Y comenzó nuestro baile. Quería contarme su historia; Dije que primero necesitaba saber qué quería de la terapia. Quería una solución rápida al problema; Dije que no hay tal cosa. Quería saber por qué no podía dejar de pagar por sexo; Dije que lo ayudaría a encontrar la respuesta a esa pregunta. Quería saber por qué debería dejar de pagar por sexo; Dije que lo ayudaría a decidir si era necesario.

“Tal vez no eres adecuado para mí”, dijo decepcionado. Lo volvería a decir en la siguiente sesión y en la siguiente. “Tengo mucha simpatía”, respondí. “Estás comprando un producto que es completamente intangible, de un proveedor que no conoces, sin un resultado garantizado. Y ni siquiera estoy respondiendo a la mitad de sus preguntas. ¿Quién compraría eso?

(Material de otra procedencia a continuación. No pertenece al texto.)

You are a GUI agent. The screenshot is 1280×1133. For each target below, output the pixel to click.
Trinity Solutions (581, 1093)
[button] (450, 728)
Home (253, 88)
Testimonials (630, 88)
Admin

Estaba intrigado. Me compadecí pero nunca me disculpé. Estaba cálido pero firme, firme pero relajado. No lo presioné para que me contratara o siguiera conmigo. “No eres lo que esperaba”, dijo. “¿Que esperabas?” Yo pregunté. “Alguien que me diera un consejo, que me dijera qué hacer”. “¿Aceptarías ese consejo?” “No”, sonrió. “Entonces probablemente sea bueno que no lo haya hecho”. Él sonrió de nuevo. “Está bien, ¿cómo va tu terapia?” Por primera vez, parecía genuinamente interesante. así se lo dije “Sí”, dijo, un poco avergonzado, sintiéndose como una persona normal.

“Eres mucho más interesante cuando tienes curiosidad”, respondí. Y luego le conté un poco lo que íbamos a hacer. “Principalmente”, dije, “vamos a hablar sobre cómo te sientes, qué quieres y cómo te las arreglas cuando no lo consigues”.

“¿Sin preguntas ni sermones sobre sexo? ¿No es por eso que estoy aquí?” “Descubriremos por qué estás aquí en unas pocas sesiones”, le dije. “Apuesto a que las razones serán mucho más importantes que el sexo”.

***

Luchamos todas las semanas durante meses, conociéndonos. En los raros momentos en que no estaba tratando de impresionarme, en realidad era bastante agradable. Cada vez que entraba en una historia larga, lo interrumpía y lo hacía girar: “Jonas, ¿qué pregunta acabas de responder?” Por lo general se olvidaba, es decir, no me escuchaba a mí ni a sí mismo. Eventualmente notó un patrón y comenzó a hacerlo. disculparse cuando rompieron Interrumpí y fue “no hace falta” diría yo. “Preferiría que estuvieras interesado en lo que estás haciendo”.

Y poco a poco se interesó. Entonces el trabajo se aceleró…

La parte 2 de esta publicación seguirá.